• Provided text:
How to rebuild trust in banks? Answer: Just say you made a mistake!
If you are a CEO at any financial institution how can you rebuild trust with the retail investor? A report by the US Government Accountability Office (GAO) estimated that the Global Financial Crisis in 2008 cost the US economy US$22 trillion dollars. Governments around the world had to bail out banks which had an impact on trust in the financial system. The Edelman Trust Barometer, a survey of consumer trust across industries, ranked retail investor trust in financial services at 44 per cent in 2018. Although the barometer has been rising in recent years why is it persistently still low? What does it say about an industry when over half of the general public still does not trust it? Regulators and industry bodies have been making rules and regulation more prescriptive but does this actually help build trust? Whilst investor confidence has risen, is there anything that financial services firms can do to help build investor trust?
Financial firms are complex beasts. It is difficult for an individual to trust an organisation that one does not understand. The industry tends to take simple concepts and make them more complicated which also adds to the problem. Although regulation around the world has been enhanced to protect consumers and many financial firms say they are trustworthy, few demonstrate how they are trustworthy. More than a few financial firms have trust or code of conduct in their organisational mission statement. Sales of Enron’s 64-page code of conduct has become internet folklore. Firms have a moral obligation to tell you when they have made a mistake as it affects you. Despite this, many financial firms still do not have an honest and open conversation with their stakeholders or clients. When was the last time you received a proactive annual letter from a CEO to all of its clients outlying the challenges it had during the year and what actions it has taken to safeguard and protect client assets? It is natural for a company or an individual to not highlight mistakes and only focus on the positive. A key inherent problem is that most financial firms have short term stated goals (profitability, earning targets, return on equity etc.) but most clients of financial firms have long term goals which, at times, can conflict with corporate objectives. The elephant in the room, of course, is the threat of regulatory sanctions and legal liability inhibits a firm from being more open with its clients and for employees within a firm to speak up.
Last year a UK based bank, TSB Bank, had IT problems that prevented 1.9 million customers from accessing their accounts. Whilst IT failures are inevitable, communication from TSB which gave an over-optimistic view of the failure which lead the CEO of the UK regulator, The Financial Conduct Authority (FCA), to comment that: “The FCA has been dissatisfied with TSB’s communications with its customers and we have had concerns that TSB was not being open and transparent about the issues experienced.” Not only did the CEO lose his job but the UK Financial Conduct Authority and the UK Information Commissioners Office are conducting investigations which will likely lead to hefty fines for TSB.
I was recently struck by how a small camera supply company, Peak Design in San Francisco, dealt with product failure. Camera anchors are a fancy bit of string that holds cameras. I noticed that one of my camera anchors from Peak Designs was starting to fray. To a photographer, catastrophic failure is watching your camera fall in front of you. This would also be detrimental to a company manufacturing the anchor. The company wrote to me on its initiative and stated “While the number of people affected is small, we think it’s unacceptable by the standards we’ve set for ourselves as product designers, and we are correcting it. Our reputation is built on the security of your cameras and the transparency with which we conduct business. We hang our hat on your trust — that we’ll keep your gear safe and we will always do right by you.”

• Source excerpt:
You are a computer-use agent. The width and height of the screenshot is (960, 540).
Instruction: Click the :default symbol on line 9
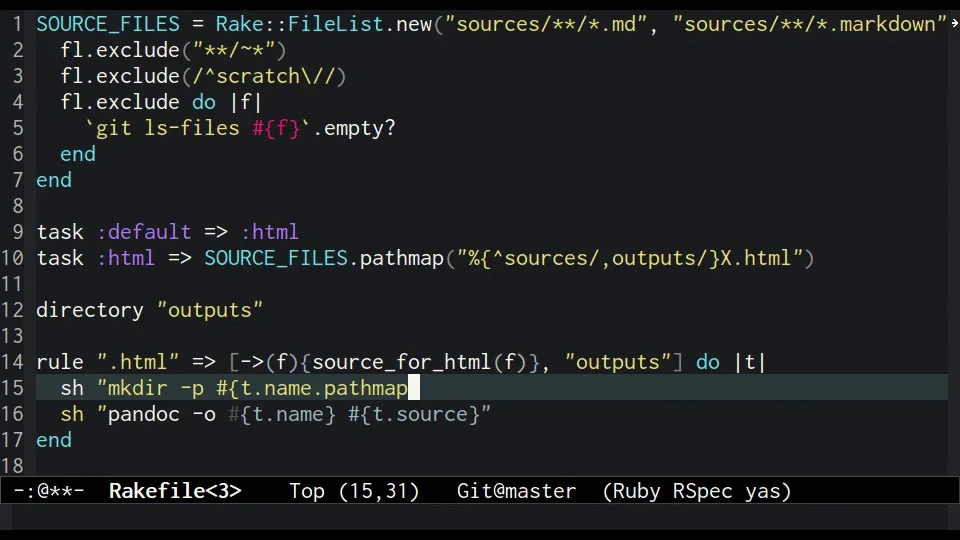coord(144,232)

• What the task requires: Carry on the article about rebuilding trust in banks, picking up right after its final sentence.

• Result of this exercise:
The lesson learned here is that I didn’t have to do anything the company contacted me. Peak Design realised that it had a problem and rather than waiting for a bunch of angry photographers to contact them with broken cameras. The company proactively identified the problem, it admitted that it made a mistake, corrected the mistake and in turn enhanced its brand because it was authentic in its communications to customers. The company communicated to all of its customers, not just the customers who had a problem. Sending out a message to its customers proactively not only sent a strong message to its customers but to its employees to speak up. The next time I buy a camera accessory Peak Designs will be at the top of the list because I know they will be honest with me. Why can’t financial institutions act similarly?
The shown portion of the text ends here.